Si è poi scelta un’impresa locale maliana per la realizzazione delle 4 strutture, l’Enterprise Gaoussou Coulibaly & Fils, che il 18 e 19 maggio 2021 ha ultimato i lavori e consegnato le chiavi alla presenza dei sindaci di Yélékebougou, Issa Traoré, e Kambila, George Kane, dei beneficiari e tutta la comunità, dei capo villaggio e dei membri dell’équipe del progetto BARA NI YIRIWA.
I Sindaci delle due municipalità hanno ringraziato l’iniziativa finanziata dal Ministero dell’Interno italiano (Dipartimento per le Libertà Civili e l’Immigrazione) e hanno sottolineato come questa sia un’opportunità per l’intera comunità. L’impresa ha poi accompagnato i presenti in una visita dei siti e chiesto a tutti di esprimere un proprio parere sui lavori. I membri dell’équipe del progetto BARA NI YIRIWA hanno poi illustrato ai beneficiari gli obiettivi e le differenti attività del progetto, indicando negli animatori locali figure di riferimento per un’assistenza continua. I saggi di ogni villaggio hanno ribadito, che tutti, nessuno escluso, dovranno organizzarsi a mantenere la struttura e salvaguardarla da eventuali furti, responsabilizzandosi a vicenda, e ha invitato donne e uomini a impegnarsi nelle attività del progetto, portando parole di benedizione per l’iniziativa. I beneficiari in ciascun sito hanno accolto con grande gioia la consegna delle strutture e ascoltato con attenzione le parole di tutti interagendo a loro volta. Le donne di ogni villaggio hanno animato le giornate con canti e danze per celebrare l’importanza dell’evento.

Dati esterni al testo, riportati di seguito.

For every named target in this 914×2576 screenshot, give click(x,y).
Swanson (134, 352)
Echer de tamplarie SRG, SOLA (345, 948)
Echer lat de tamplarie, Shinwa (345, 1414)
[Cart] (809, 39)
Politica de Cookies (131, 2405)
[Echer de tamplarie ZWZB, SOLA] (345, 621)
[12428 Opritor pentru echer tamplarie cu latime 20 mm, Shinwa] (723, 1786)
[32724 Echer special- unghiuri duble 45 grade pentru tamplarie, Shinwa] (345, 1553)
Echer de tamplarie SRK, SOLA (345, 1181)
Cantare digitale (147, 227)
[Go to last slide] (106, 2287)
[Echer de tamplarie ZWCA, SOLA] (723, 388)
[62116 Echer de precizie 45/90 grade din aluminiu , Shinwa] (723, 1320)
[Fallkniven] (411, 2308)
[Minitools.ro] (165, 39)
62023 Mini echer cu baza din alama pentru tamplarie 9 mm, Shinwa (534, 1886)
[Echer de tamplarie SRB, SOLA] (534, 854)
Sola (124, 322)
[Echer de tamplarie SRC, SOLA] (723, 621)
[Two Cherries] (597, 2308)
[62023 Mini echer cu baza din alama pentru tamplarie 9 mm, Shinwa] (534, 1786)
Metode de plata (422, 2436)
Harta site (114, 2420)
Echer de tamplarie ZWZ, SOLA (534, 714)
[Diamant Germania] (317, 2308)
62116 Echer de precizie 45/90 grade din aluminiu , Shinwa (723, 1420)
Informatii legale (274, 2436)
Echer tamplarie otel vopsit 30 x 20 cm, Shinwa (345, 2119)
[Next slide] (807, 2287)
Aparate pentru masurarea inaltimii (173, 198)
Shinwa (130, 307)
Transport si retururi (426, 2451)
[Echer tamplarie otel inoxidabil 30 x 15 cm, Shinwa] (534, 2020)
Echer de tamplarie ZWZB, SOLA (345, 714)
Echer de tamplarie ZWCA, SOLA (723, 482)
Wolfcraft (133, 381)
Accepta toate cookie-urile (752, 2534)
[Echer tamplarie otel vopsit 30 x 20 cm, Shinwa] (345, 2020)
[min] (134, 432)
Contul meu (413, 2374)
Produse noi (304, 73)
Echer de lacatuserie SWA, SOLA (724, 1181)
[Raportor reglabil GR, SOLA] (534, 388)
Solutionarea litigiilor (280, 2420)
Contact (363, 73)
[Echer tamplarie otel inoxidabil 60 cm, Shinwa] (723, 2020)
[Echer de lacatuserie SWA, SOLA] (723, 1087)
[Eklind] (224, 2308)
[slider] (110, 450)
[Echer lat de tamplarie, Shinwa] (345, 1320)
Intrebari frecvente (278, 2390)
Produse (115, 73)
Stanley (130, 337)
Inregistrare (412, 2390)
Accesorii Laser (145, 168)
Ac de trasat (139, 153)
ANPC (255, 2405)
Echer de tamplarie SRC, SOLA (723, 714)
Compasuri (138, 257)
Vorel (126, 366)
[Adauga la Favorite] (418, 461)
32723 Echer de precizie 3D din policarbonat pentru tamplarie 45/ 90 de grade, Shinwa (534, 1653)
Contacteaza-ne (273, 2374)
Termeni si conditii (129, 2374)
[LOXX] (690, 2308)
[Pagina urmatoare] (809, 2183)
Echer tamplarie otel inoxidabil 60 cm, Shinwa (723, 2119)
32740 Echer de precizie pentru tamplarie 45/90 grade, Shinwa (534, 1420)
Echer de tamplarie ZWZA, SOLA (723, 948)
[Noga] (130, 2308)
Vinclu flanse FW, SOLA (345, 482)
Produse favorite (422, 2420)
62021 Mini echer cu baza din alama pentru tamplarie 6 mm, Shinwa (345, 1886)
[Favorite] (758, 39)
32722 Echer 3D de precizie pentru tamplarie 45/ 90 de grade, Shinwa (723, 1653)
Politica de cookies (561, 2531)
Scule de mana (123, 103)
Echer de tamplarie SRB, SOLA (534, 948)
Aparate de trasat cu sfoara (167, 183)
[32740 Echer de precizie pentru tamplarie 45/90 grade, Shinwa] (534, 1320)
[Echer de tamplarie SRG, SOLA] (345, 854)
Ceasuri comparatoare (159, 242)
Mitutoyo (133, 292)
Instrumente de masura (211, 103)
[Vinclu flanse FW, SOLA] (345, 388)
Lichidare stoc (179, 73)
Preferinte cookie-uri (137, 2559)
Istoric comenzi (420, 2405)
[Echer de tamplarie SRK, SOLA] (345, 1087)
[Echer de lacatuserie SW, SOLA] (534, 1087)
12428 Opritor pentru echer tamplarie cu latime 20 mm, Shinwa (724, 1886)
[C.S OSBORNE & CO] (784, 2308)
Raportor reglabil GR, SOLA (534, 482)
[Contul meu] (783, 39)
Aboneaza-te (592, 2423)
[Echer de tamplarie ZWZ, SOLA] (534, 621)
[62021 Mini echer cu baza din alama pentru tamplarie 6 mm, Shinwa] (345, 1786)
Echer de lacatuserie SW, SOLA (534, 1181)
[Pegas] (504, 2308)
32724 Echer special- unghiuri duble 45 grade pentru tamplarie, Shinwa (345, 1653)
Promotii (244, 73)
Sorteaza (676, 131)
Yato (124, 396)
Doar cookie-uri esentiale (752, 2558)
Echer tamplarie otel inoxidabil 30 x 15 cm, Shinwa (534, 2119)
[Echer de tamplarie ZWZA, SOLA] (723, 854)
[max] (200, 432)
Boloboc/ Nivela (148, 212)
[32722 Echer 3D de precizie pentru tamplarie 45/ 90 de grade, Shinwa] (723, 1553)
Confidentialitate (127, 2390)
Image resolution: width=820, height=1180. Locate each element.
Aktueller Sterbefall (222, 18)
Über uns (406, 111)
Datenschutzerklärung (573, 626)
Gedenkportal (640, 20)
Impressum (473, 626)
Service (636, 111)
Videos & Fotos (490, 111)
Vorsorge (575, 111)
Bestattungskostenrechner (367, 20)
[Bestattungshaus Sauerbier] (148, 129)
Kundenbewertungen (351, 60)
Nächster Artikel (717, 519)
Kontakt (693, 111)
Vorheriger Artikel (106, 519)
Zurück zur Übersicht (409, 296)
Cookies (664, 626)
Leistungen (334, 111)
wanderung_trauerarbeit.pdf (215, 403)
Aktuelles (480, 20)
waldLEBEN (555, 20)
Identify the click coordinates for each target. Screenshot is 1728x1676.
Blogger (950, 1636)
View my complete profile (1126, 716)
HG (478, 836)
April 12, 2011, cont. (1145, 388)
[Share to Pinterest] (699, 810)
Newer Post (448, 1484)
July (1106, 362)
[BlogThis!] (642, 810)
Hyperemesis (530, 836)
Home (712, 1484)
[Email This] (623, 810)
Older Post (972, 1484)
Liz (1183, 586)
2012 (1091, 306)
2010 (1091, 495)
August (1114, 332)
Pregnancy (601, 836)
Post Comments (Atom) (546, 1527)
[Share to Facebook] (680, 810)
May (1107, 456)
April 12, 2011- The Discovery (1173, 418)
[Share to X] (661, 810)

Lo step successivo del progetto sarà la formazione di almeno 3 persone, uomini e donne, da parte dell’impresa costruttrice per assicurare la manutenzione puntuale delle strutture istallate (pannelli solari, pozzi, etc.) e garantire il pieno funzionamento della struttura negli anni. Successivamente, inizieranno le formazioni in agro-ecologia (corrette pratiche di coltivazioni delle ortive con attenzione alla tecniche innovative e ecologiche; corretto uso di colture intercalari e il sistema di rotazione delle produzioni; produzione di sementi e del compost per la concimazione dei terreni; il controllo dei parassiti utilizzando prodotti locali) grazie alle quali saranno in grado di sfruttare le parcelle con la tecnica della butte sandwich (aiuola a cumulo con stratificazioni di differenti tipologie di sostanza organica sulla quale seminare) che, essendo “autofertile”, consente di produrre in maniera sostenibile su piccole superfici, aumentando e conservando la fertilità del suolo anche a lungo termine, riducendo i consumi idrici, eliminando quasi totalmente la dipendenza da input esterni e garantendo produzioni quanti-qualitative elevate e soprattutto capace di generare reddito finale per i contadini. Saranno mostrate sia parcelle tradizionali che buttes sandwich per far si che gli agricoltori, in maniera graduale, possano vedere con i propri occhi la potenzialità del passaggio da un’agricoltura tradizionale all’ agro-ecologia, capace di garantire cibo sano e buono all’intera comunità, promuovendo la sostenibilità ambientale e attivando azioni generatrici di reddito oltre a garantire la sicurezza alimentare.